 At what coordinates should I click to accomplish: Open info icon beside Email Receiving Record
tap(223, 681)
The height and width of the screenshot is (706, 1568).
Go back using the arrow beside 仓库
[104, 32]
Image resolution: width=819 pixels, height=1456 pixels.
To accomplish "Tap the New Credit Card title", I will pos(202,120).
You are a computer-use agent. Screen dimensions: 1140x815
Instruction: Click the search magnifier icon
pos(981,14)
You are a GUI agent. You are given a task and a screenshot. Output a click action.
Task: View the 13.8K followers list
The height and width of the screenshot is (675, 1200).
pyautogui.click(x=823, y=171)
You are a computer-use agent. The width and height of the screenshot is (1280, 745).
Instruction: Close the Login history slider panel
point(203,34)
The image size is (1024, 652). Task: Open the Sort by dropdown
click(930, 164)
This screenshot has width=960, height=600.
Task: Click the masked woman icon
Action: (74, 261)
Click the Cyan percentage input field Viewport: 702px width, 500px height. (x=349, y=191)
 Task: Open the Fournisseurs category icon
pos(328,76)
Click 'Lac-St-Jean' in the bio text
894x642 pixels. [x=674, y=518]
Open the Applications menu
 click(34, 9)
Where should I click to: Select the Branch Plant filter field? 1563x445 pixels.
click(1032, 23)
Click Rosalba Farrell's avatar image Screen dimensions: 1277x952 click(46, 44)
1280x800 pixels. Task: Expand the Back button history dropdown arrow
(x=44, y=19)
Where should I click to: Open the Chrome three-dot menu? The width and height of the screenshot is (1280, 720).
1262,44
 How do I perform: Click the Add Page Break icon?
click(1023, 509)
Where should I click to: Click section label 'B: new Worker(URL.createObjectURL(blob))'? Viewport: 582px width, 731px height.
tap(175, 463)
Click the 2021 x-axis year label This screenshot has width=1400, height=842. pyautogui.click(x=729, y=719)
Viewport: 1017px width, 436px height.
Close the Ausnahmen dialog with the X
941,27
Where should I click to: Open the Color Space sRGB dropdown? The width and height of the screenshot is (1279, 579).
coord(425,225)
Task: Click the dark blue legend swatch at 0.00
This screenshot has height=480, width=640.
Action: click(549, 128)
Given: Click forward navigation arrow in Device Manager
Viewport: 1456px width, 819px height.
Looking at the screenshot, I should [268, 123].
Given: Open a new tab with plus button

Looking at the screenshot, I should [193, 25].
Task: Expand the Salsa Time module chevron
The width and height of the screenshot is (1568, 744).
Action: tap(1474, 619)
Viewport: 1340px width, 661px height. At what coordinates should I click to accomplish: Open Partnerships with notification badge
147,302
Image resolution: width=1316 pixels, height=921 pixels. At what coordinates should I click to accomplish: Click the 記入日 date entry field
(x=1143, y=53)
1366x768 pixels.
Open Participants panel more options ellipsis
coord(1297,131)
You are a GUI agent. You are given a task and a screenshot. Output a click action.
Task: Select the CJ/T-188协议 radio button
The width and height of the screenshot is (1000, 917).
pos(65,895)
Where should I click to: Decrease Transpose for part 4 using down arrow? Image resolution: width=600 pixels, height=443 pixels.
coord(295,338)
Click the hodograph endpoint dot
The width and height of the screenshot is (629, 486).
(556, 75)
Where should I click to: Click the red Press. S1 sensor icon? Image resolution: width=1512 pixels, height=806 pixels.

========================================================================

Please repeat the records so that each one reads exactly as it does above.

 At what coordinates should I click to accomplish: Open info icon beside Email Receiving Record
tap(223, 681)
The height and width of the screenshot is (706, 1568).
Go back using the arrow beside 仓库
[104, 32]
Image resolution: width=819 pixels, height=1456 pixels.
To accomplish "Tap the New Credit Card title", I will pos(202,120).
You are a computer-use agent. Screen dimensions: 1140x815
Instruction: Click the search magnifier icon
pos(981,14)
You are a GUI agent. You are given a task and a screenshot. Output a click action.
Task: View the 13.8K followers list
The height and width of the screenshot is (675, 1200).
pyautogui.click(x=823, y=171)
You are a computer-use agent. The width and height of the screenshot is (1280, 745).
Instruction: Close the Login history slider panel
point(203,34)
The image size is (1024, 652). Task: Open the Sort by dropdown
click(930, 164)
This screenshot has width=960, height=600.
Task: Click the masked woman icon
Action: (74, 261)
Click the Cyan percentage input field Viewport: 702px width, 500px height. (x=349, y=191)
 Task: Open the Fournisseurs category icon
pos(328,76)
Click 'Lac-St-Jean' in the bio text
894x642 pixels. [x=674, y=518]
Open the Applications menu
 click(34, 9)
Where should I click to: Select the Branch Plant filter field? 1563x445 pixels.
click(1032, 23)
Click Rosalba Farrell's avatar image Screen dimensions: 1277x952 click(46, 44)
1280x800 pixels. Task: Expand the Back button history dropdown arrow
(x=44, y=19)
Where should I click to: Open the Chrome three-dot menu? The width and height of the screenshot is (1280, 720).
1262,44
 How do I perform: Click the Add Page Break icon?
click(1023, 509)
Where should I click to: Click section label 'B: new Worker(URL.createObjectURL(blob))'? Viewport: 582px width, 731px height.
tap(175, 463)
Click the 2021 x-axis year label This screenshot has width=1400, height=842. pyautogui.click(x=729, y=719)
Viewport: 1017px width, 436px height.
Close the Ausnahmen dialog with the X
941,27
Where should I click to: Open the Color Space sRGB dropdown? The width and height of the screenshot is (1279, 579).
coord(425,225)
Task: Click the dark blue legend swatch at 0.00
This screenshot has height=480, width=640.
Action: click(549, 128)
Given: Click forward navigation arrow in Device Manager
Viewport: 1456px width, 819px height.
Looking at the screenshot, I should [268, 123].
Given: Open a new tab with plus button

Looking at the screenshot, I should [193, 25].
Task: Expand the Salsa Time module chevron
The width and height of the screenshot is (1568, 744).
Action: tap(1474, 619)
Viewport: 1340px width, 661px height. At what coordinates should I click to accomplish: Open Partnerships with notification badge
147,302
Image resolution: width=1316 pixels, height=921 pixels. At what coordinates should I click to accomplish: Click the 記入日 date entry field
(x=1143, y=53)
1366x768 pixels.
Open Participants panel more options ellipsis
coord(1297,131)
You are a GUI agent. You are given a task and a screenshot. Output a click action.
Task: Select the CJ/T-188协议 radio button
The width and height of the screenshot is (1000, 917).
pos(65,895)
Where should I click to: Decrease Transpose for part 4 using down arrow? Image resolution: width=600 pixels, height=443 pixels.
coord(295,338)
Click the hodograph endpoint dot
The width and height of the screenshot is (629, 486).
(556, 75)
Where should I click to: Click the red Press. S1 sensor icon? Image resolution: width=1512 pixels, height=806 pixels.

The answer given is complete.